The correct ratio between roughage and concentrates is also very important. Every horse is unique, so we have to find the correct balance in his daily ratio: how much energy is my horse getting from his feed, and how much is he using for the maintenance of his condition and for his physical exertion?
“many physical problems in horses arise because of overfeeding!”
It is important that your horse gets sufficient structure-rich roughage every day, because roughage is usually more than 3/4th of his daily ration. Fiber is the basis of each and every daily ration. It keeps the intestines active, and promotes an optimal intestinal flora and the over-all health of your horse. The digestive system of your horse is designed for eating small portions constantly. When the digestive system is dormant for hours on end, and then suddenly must process large portions of food, it may result in problems such as colic.
In addition to sufficient roughage and small portions divided over the entire day, sufficient exercise is also very important.

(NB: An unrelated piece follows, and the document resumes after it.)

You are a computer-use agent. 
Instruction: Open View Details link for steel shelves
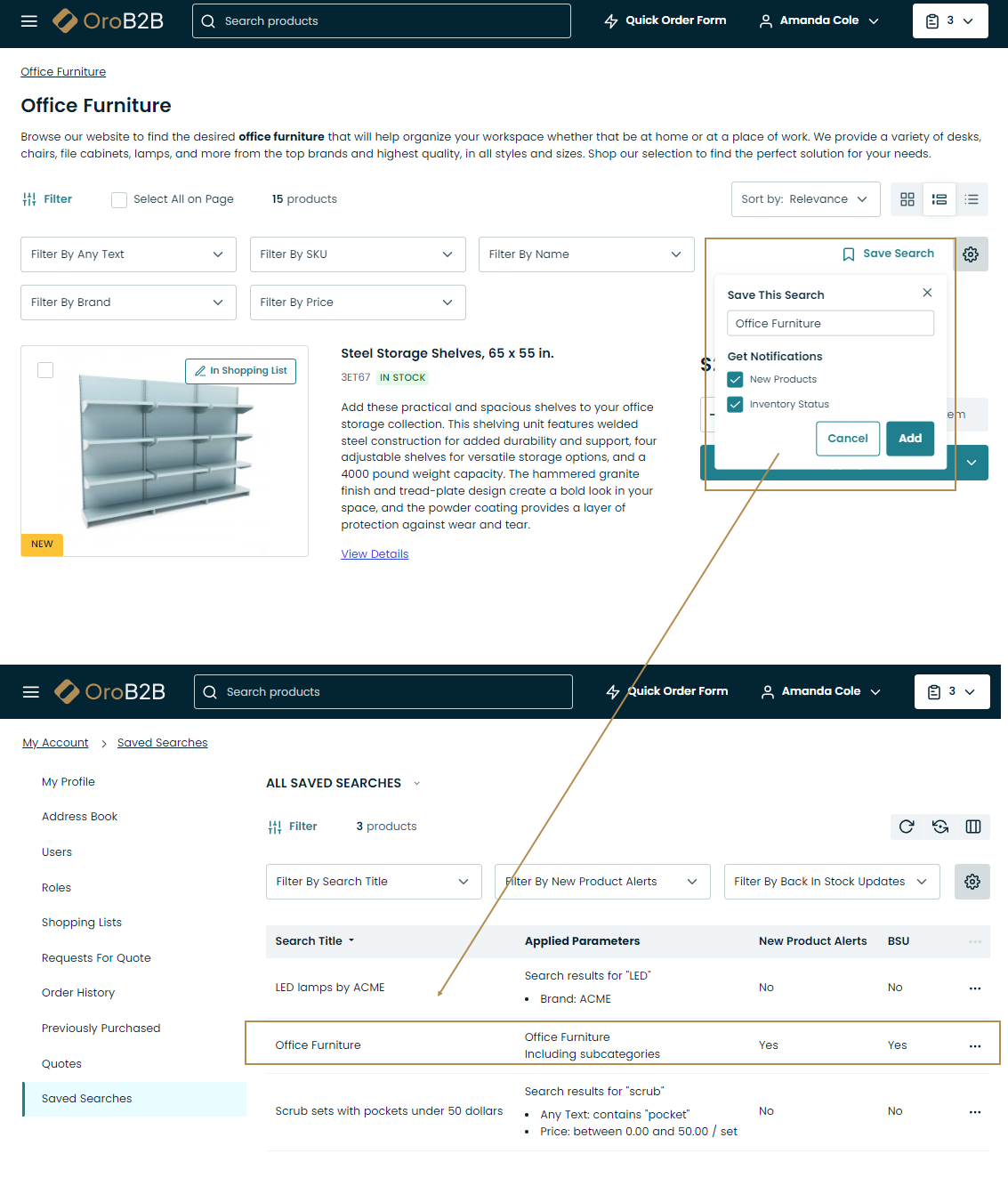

As a basic rule we use the following guidelines
- If possible, use straw as the bedding in his stall
- Always provide sufficient fresh water
- Divide his daily ration in 3 or 4 portions per day
- Keep a regular feeding schedule
- Create a well-balanced roughage – concentrate ratio
- Make sure you feed high-quality roughage that smells fresh and is dust- and mold free
- Don’t feed too much!
This brings us to the following feeding guidelines
- The recommended amount of roughage is 1.0 to 1.5% of the bodyweight. A horse that weighs about 600 kg requires about 6 to 9 kg roughage per day. The amount of grass intake during pasture time must be taken into account to determine the total amount of roughage
- The recommended amount of concentrates per day for maintenance and basic sport is 0 to 0.5 kg per 100 kg bodyweight
- The recommended amount of concentrates for (top) sport: 0.5 to 1.0 kg per 100 kg bodyweight
- The recommended amount of hay per day (no pasture time): 1.5 kg / 100 kg bodyweight
- The recommended amount of hay per day (with pasture time): 0.5 / 100 kg bodyweight
Tip: Weigh the daily ration of your horse to verify the amount you’re feeding.
Breeds that are generally easy keepers, and cold bloods normally require fewer concentrates than other breeds. The exact amount always depends on the nature of the horse and his daily workload. When the horse has a day off work, start reducing his concentrates on the evening before (risk of tying-up).
Changes in the daily ration must be gradual and slow.
When a horse is gaining or loosing weight, the amount of concentrates and roughage must be adjusted. If your horse is on pasture and gaining too much weight, the recommended amount of concentrates can be reduced.
There is no such thing as an “average” horse. Use this advice as guidelines only and keep a close eye on your horse.